⟨

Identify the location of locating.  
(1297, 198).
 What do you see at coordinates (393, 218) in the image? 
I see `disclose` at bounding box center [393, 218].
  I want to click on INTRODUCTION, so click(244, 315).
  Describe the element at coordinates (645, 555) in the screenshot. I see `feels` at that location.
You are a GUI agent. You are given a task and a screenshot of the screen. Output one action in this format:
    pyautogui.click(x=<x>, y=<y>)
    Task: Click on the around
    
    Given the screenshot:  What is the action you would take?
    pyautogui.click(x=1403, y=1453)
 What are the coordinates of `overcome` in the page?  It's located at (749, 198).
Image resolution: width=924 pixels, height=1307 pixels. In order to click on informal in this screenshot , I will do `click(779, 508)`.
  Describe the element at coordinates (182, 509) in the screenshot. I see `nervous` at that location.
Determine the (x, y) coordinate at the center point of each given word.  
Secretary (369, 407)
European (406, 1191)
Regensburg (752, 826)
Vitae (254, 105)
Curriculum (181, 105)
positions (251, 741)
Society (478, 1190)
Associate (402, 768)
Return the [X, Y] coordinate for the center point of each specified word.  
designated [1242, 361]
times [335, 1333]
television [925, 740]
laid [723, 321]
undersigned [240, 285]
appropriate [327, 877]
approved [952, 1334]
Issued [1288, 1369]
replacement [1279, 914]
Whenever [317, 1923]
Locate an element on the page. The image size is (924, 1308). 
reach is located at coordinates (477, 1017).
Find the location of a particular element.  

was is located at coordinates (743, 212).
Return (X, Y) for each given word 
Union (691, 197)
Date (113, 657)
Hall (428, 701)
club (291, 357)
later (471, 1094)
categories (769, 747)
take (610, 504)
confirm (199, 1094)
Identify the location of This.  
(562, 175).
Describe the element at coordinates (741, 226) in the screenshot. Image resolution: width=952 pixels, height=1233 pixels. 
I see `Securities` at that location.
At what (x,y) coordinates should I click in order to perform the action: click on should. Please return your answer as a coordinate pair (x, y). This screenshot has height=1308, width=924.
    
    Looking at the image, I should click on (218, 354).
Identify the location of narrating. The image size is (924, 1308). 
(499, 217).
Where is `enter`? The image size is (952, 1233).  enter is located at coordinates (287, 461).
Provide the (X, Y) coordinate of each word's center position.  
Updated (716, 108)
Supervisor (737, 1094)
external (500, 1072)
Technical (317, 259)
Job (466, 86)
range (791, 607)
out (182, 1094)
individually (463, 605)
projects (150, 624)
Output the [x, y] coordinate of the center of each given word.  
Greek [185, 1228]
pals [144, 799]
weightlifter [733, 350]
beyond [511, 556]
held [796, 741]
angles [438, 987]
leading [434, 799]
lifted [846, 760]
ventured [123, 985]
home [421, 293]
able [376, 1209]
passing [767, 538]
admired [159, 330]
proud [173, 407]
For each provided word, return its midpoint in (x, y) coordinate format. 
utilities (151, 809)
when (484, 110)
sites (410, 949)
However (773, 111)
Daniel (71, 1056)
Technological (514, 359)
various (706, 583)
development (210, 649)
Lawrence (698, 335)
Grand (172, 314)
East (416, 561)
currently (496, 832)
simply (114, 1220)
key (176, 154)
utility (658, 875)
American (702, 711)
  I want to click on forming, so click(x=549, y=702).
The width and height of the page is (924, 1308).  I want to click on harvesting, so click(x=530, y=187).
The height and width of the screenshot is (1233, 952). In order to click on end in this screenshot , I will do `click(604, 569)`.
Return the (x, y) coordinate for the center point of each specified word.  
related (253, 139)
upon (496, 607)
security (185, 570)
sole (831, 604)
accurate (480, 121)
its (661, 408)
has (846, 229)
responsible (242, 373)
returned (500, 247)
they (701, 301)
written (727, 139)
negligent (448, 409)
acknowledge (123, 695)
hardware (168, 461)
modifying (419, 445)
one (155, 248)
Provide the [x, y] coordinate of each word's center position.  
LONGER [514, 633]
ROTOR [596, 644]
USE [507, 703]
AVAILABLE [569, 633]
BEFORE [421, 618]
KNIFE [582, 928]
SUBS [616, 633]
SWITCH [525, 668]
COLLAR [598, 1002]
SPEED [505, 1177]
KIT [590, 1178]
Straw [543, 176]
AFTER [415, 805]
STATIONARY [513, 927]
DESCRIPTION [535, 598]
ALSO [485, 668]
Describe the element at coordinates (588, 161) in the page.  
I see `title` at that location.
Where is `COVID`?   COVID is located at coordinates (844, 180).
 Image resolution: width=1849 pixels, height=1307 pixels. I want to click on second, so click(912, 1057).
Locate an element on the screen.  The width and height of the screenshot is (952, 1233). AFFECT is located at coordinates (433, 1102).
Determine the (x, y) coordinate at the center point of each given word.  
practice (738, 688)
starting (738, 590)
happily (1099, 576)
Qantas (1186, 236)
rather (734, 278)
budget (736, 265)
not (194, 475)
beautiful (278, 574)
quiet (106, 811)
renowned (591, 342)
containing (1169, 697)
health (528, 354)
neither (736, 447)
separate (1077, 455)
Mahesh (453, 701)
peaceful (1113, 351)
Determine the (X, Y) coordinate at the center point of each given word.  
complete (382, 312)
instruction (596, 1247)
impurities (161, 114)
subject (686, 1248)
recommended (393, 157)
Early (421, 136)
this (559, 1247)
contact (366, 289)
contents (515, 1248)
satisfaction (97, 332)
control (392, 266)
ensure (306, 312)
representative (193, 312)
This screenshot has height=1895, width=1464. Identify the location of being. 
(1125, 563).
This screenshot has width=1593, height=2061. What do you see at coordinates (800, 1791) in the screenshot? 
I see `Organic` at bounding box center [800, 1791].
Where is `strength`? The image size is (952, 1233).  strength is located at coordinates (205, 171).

⟩

• WHAT IS NEEDED
Put the material into a Markdown table with the columns "Row" and "Line". Begin at its first line, stop after the line that contains "Looking at the", number each row, and leave out blank lines.

• ANSWER IN FULL
| Row | Line |
|---|---|
| 1 | Identify the location of locating.   |
| 2 | (1297, 198). |
| 3 |  What do you see at coordinates (393, 218) in the image?  |
| 4 | I see `disclose` at bounding box center [393, 218]. |
| 5 |   I want to click on INTRODUCTION, so click(244, 315). |
| 6 |   Describe the element at coordinates (645, 555) in the screenshot. I see `feels` at that location. |
| 7 | You are a GUI agent. You are given a task and a screenshot of the screen. Output one action in this format: |
| 8 |     pyautogui.click(x=<x>, y=<y>) |
| 9 |     Task: Click on the around |
| 10 |     Given the screenshot:  What is the action you would take? |
| 11 |     pyautogui.click(x=1403, y=1453) |
| 12 |  What are the coordinates of `overcome` in the page?  It's located at (749, 198). |
| 13 | Image resolution: width=924 pixels, height=1307 pixels. In order to click on informal in this screenshot , I will do `click(779, 508)`. |
| 14 |   Describe the element at coordinates (182, 509) in the screenshot. I see `nervous` at that location. |
| 15 | Determine the (x, y) coordinate at the center point of each given word.   |
| 16 | Secretary (369, 407) |
| 17 | European (406, 1191) |
| 18 | Regensburg (752, 826) |
| 19 | Vitae (254, 105) |
| 20 | Curriculum (181, 105) |
| 21 | positions (251, 741) |
| 22 | Society (478, 1190) |
| 23 | Associate (402, 768) |
| 24 | Return the [X, Y] coordinate for the center point of each specified word.   |
| 25 | designated [1242, 361] |
| 26 | times [335, 1333] |
| 27 | television [925, 740] |
| 28 | laid [723, 321] |
| 29 | undersigned [240, 285] |
| 30 | appropriate [327, 877] |
| 31 | approved [952, 1334] |
| 32 | Issued [1288, 1369] |
| 33 | replacement [1279, 914] |
| 34 | Whenever [317, 1923] |
| 35 | Locate an element on the page. The image size is (924, 1308).  |
| 36 | reach is located at coordinates (477, 1017). |
| 37 | Find the location of a particular element.   |
| 38 | was is located at coordinates (743, 212). |
| 39 | Return (X, Y) for each given word  |
| 40 | Union (691, 197) |
| 41 | Date (113, 657) |
| 42 | Hall (428, 701) |
| 43 | club (291, 357) |
| 44 | later (471, 1094) |
| 45 | categories (769, 747) |
| 46 | take (610, 504) |
| 47 | confirm (199, 1094) |
| 48 | Identify the location of This.   |
| 49 | (562, 175). |
| 50 | Describe the element at coordinates (741, 226) in the screenshot. Image resolution: width=952 pixels, height=1233 pixels.  |
| 51 | I see `Securities` at that location. |
| 52 | At what (x,y) coordinates should I click in order to perform the action: click on should. Please return your answer as a coordinate pair (x, y). This screenshot has height=1308, width=924. |
| 53 |     Looking at the image, I should click on (218, 354). |